In the conference, Sotto said that he definitely missed doing the MMFF and he was glad that they were back. He also agrees with the rules of this year's festival to accommodate everyone regarding the line-up of combining mainstream movies and indie films in the magic 8 movies. For Sotto, the dichotomy is unnecessary because all of them are promoting the Filipino movie industry.

It is also a first for him doing a family movie genre far from his past movies which is concentrated on fantasy and action. Several artists from two rival networks ABS-CBN and GMA Network agreed to be part of the movie.

The film's former title was Love Traps: #FamilyGoals during the announcement of first four movies included in the MMFF 2017. On the day of story conference, it was revealed that the movie title was changed to Meant to Beh. Also with the director from Tony Y. Reyes to be replaced by Chris Martinez.

===Filming===
Principal photography for the film began in August 2017.

==Release==
Meant to Beh premiered in Philippine cinemas on December 25, 2017 as one of the eight official entries of the 2017 Metro Manila Film Festival.

==Reception==
===Box office===
Meant to Beh had the fifth biggest box office gross garnered during the official run of the 2017 Metro Manila Film Festival grossing about . This is the first time that a Vic Sotto film didn't make it to the top 4 box office films.

===Critical response===
The film received mixed to positive reviews from critics after its premiere. Matt Suzara of Lakwatsera Lovers commented that "Meant To Beh is a good film to watch with your family this Christmas Day.

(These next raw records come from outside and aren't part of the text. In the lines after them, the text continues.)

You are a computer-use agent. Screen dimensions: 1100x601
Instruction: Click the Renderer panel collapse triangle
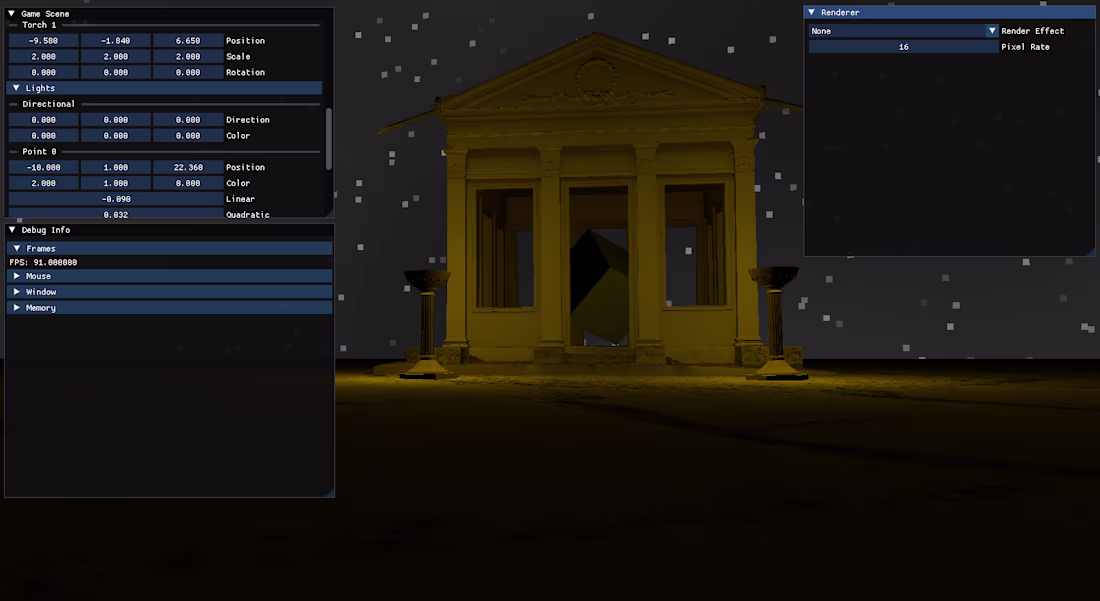point(812,11)
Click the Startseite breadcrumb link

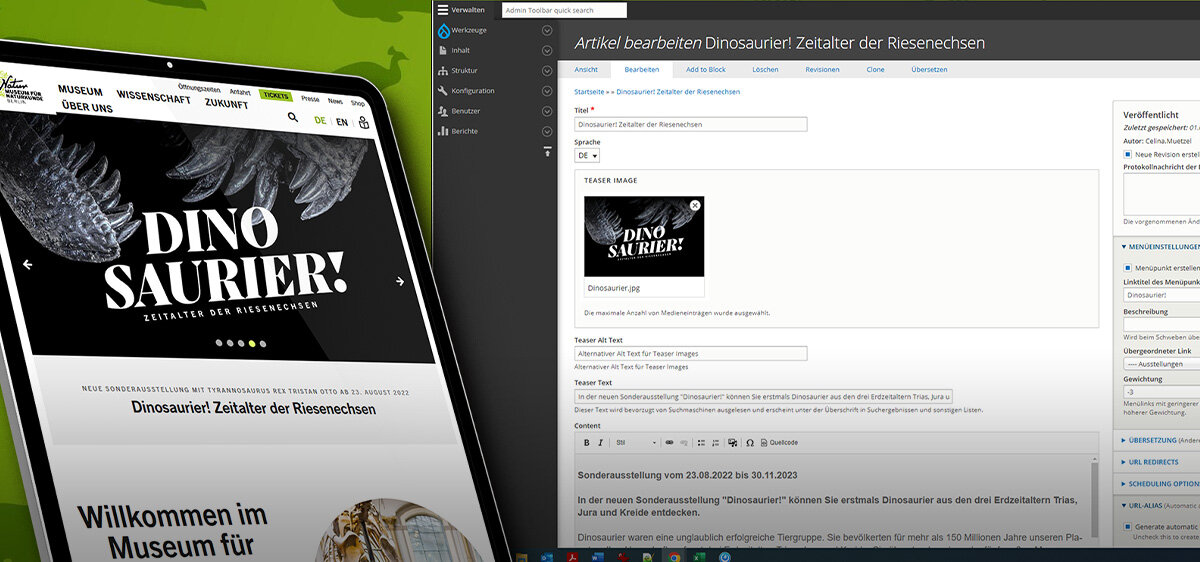coord(589,92)
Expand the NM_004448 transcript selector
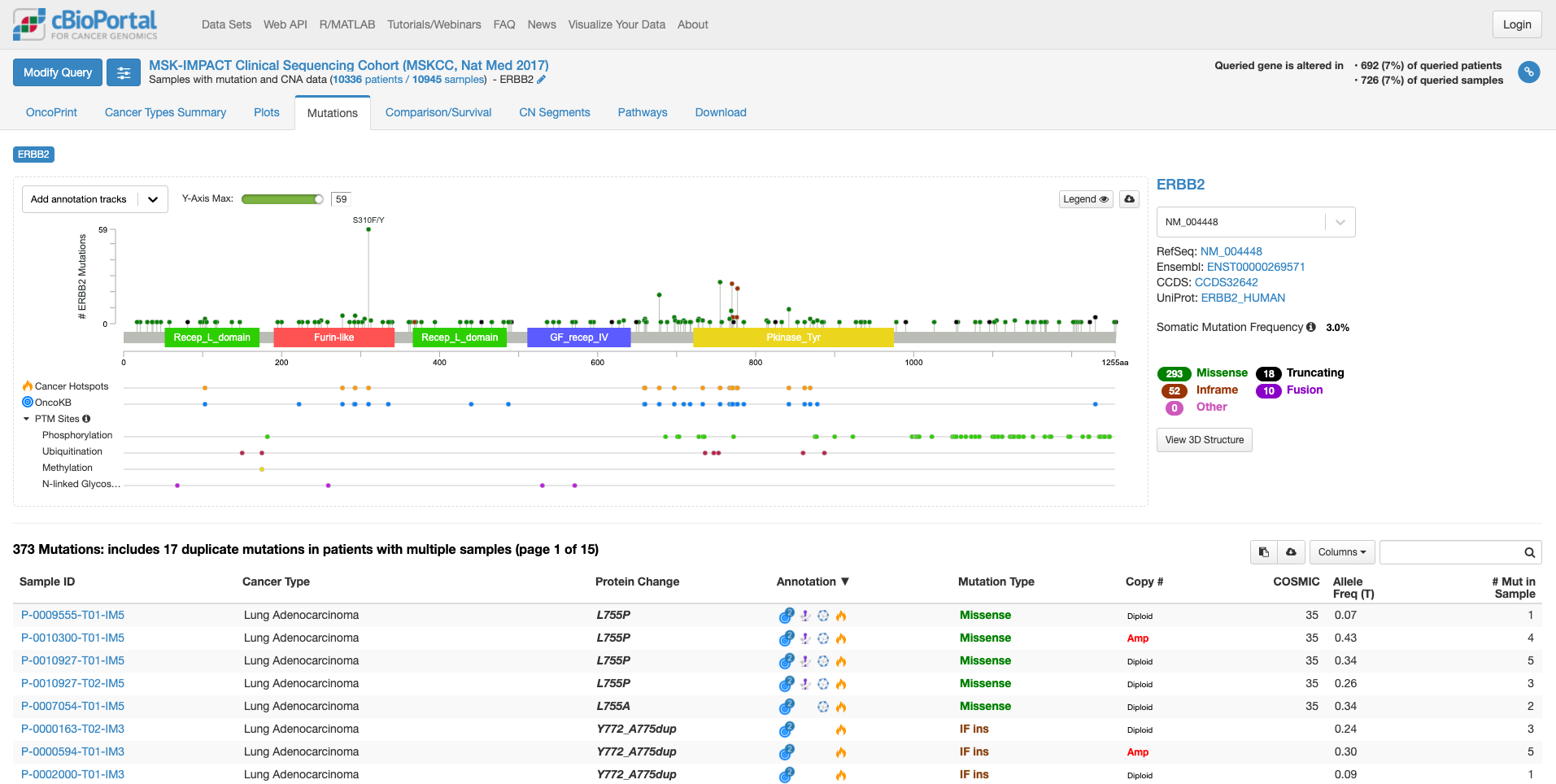Image resolution: width=1556 pixels, height=784 pixels. [1255, 222]
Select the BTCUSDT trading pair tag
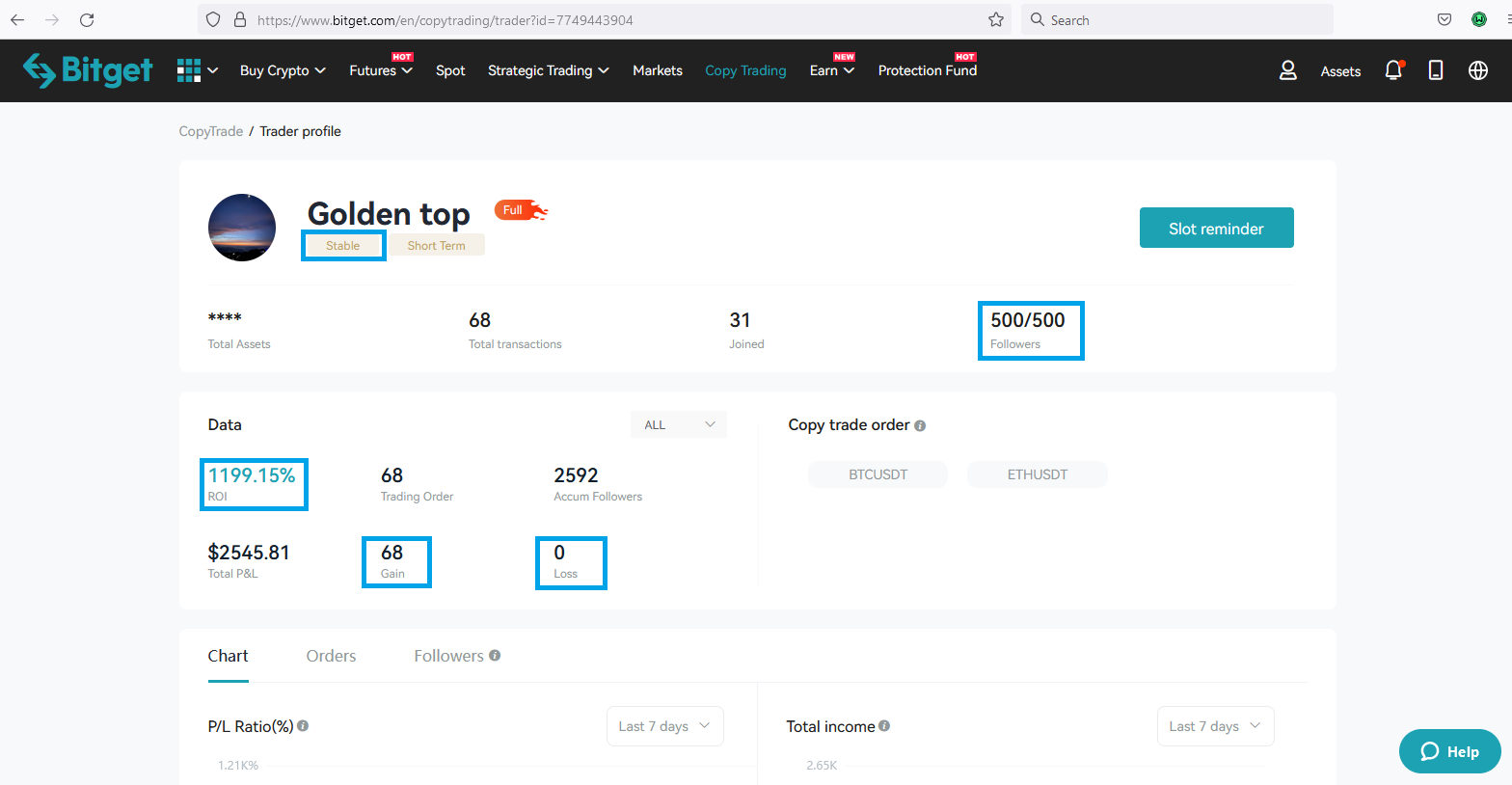1512x785 pixels. click(878, 474)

Vic Sotto finally got lose from the Enteng series and came up with a decent family-friendly picture that is worthy of your hard-earned money." According to Ace Antipolo of Movies For Millennials, compared to the past Vic Sotto movies that came before, the film was "an improvement over his past movies." Baby Baste's performance was also praised. He was "the biggest stand-out of the film... He is oozing with charm and confidence on screen and he definitely stole the show." The reviewer concluded that "Meant To Beh is an entertaining, family-friendly comedy that is too good to miss."